Gareth Murphy – Cowboys and Indies
(Serpent’s Tail, 396pp., £14.99. Book Review by Chris Parker)
This catchily titled book is puffed on its jacket as ‘the story of the “record men” – the mavericks and moguls who have shaped the music industry from the first sound machines of the 1850s through to today’s digital streams’. Those who suspect that this might be too large a subject for in-depth coverage in a single volume will not be reassured by spot-checking, via the index, figures in whom they are especially interested. In the jazz world – Granz, Norman: nothing. Lion, Alfred: nothing. Keepnews, Orrin: nothing; John Hammond (about whom – quite correctly – there is a great deal) has to bear almost the entire weight of post-1930s jazz-recording coverage. In the soul world – Stax (the history of which provides a pretty neat paradigm for the recording industry as a whole): no mention in the index, one very brief mention in the text.

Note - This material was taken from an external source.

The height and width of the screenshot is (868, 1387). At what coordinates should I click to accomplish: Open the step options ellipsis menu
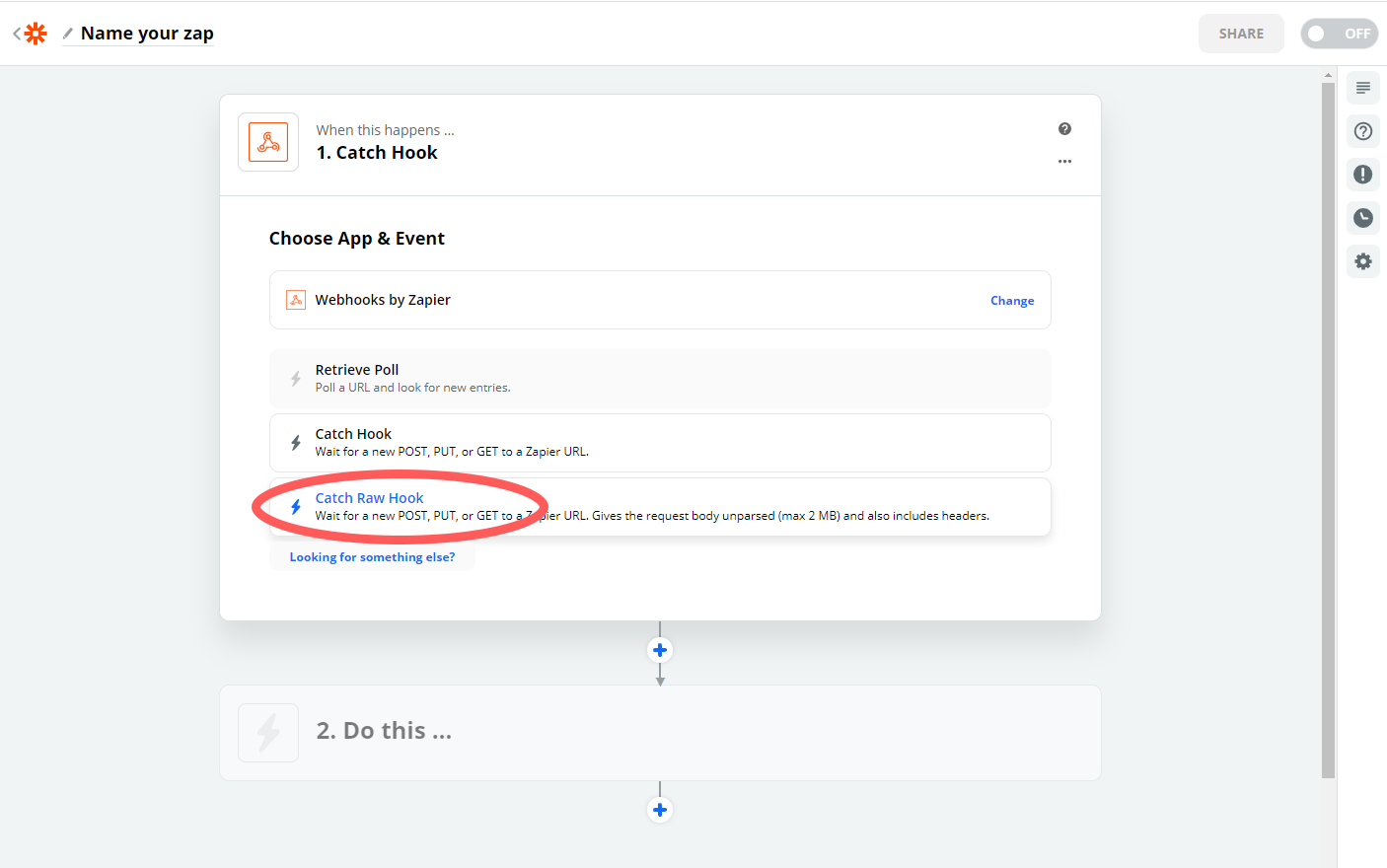(x=1064, y=161)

So, despite its title, Cowboys and Indies concentrates on mainstream popular music, tracing the history of recorded sound from the patent wars of the late nineteenth century, through the rise (and fall) of the phonograph, the format wars between LPs and 45s, then vinyl and CDs, to iTunes and the demise of the discrete album. In the process, Murphy shines a spotlight on a series of extraordinary figures, ranging from the disinterested aesthete-enthusiasts (the aforementioned Hammond) through committed amateurs with great ears (Sam Phillips) to more ambiguous figures (David Geffen, Chris Blackwell, Ahmet Ertegun etc.).
What all the stories seem to have in common, though, is a depressingly familiar ending: corporations (and their lawyers) are generally the main money-makers, not the artists or the people who ‘discover’ (used in this book in the sense of Columbus ‘discovering’ America or Cook ‘discovering’ Australia) and nurture them.
It’s difficult to resist the conclusion that, well-researched and discreetly committed as this lucid and sensibly arranged account is, it will be of interest mainly to those coming to the subject for the first time, needing a brisk and reliable overview to introduce them to a complex and controversial subject. Those wishing to dig deeper into the reasons why most record company–artist relationships end in recrimination (and the courts) would be more likely to find enlightenment in single case studies: of Stax, for instance (see Robert Gordon’s excellent Respect Yourself: Stax Records and the Soul Explosion, Bloomsbury), or of Tim and Jeff Buckley (David Browne’s superb Dream Brother, Fourth Estate).